What to produce:
In the entries below, find the line with "The image size is (1568, 603)." and print exactly every line from there up to and including the line with "Click the reviewer name Fredric", with no other lines.

Supplied data:

------------------------------------------------------------

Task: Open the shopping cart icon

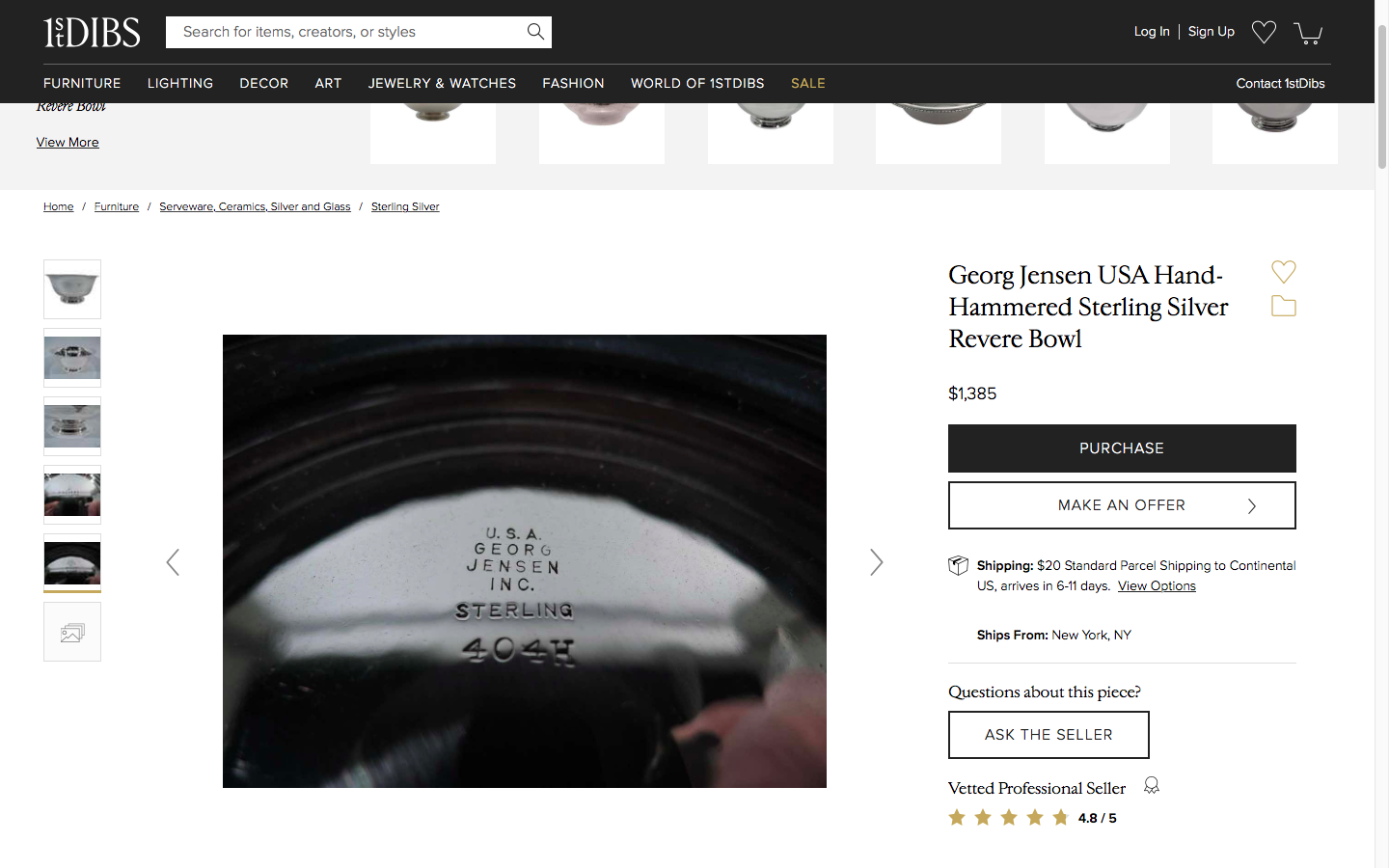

------------------------------------------------------------

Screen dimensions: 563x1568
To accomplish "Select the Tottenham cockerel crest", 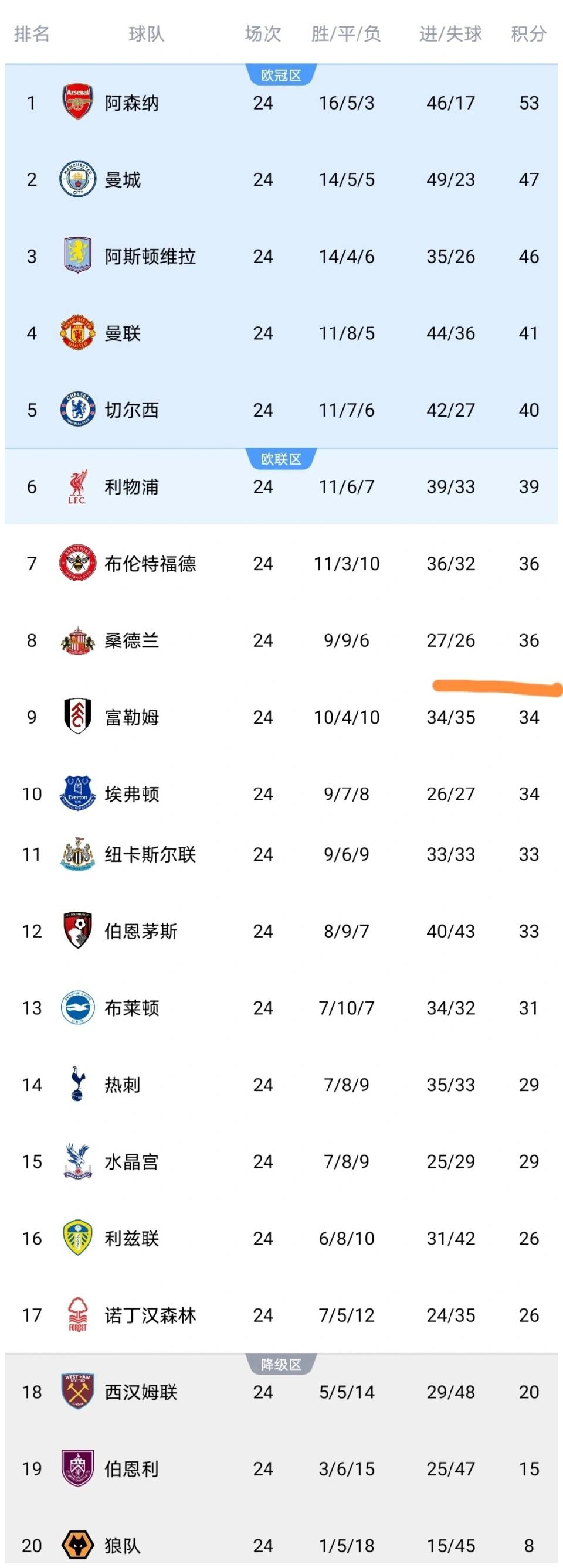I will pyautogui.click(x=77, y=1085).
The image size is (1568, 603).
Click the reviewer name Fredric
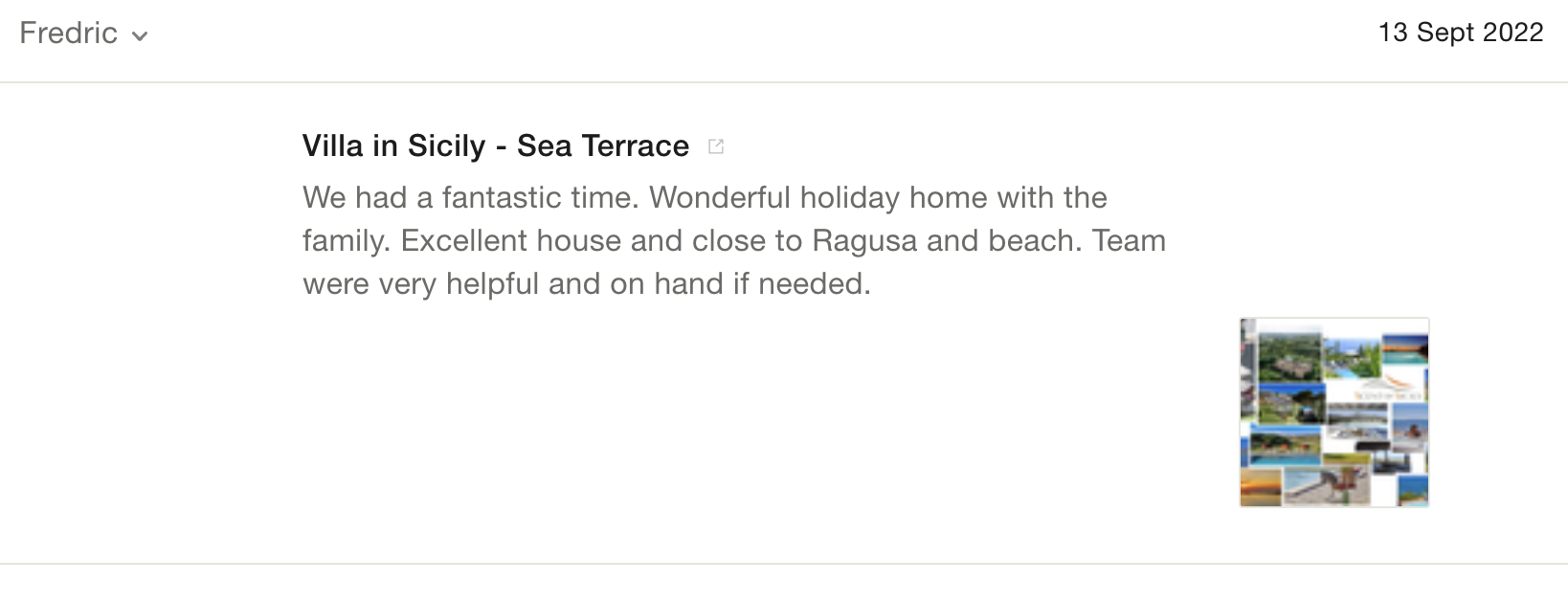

------------------------------------------------------------

Output of the task:
The image size is (1568, 603).
Click the reviewer name Fredric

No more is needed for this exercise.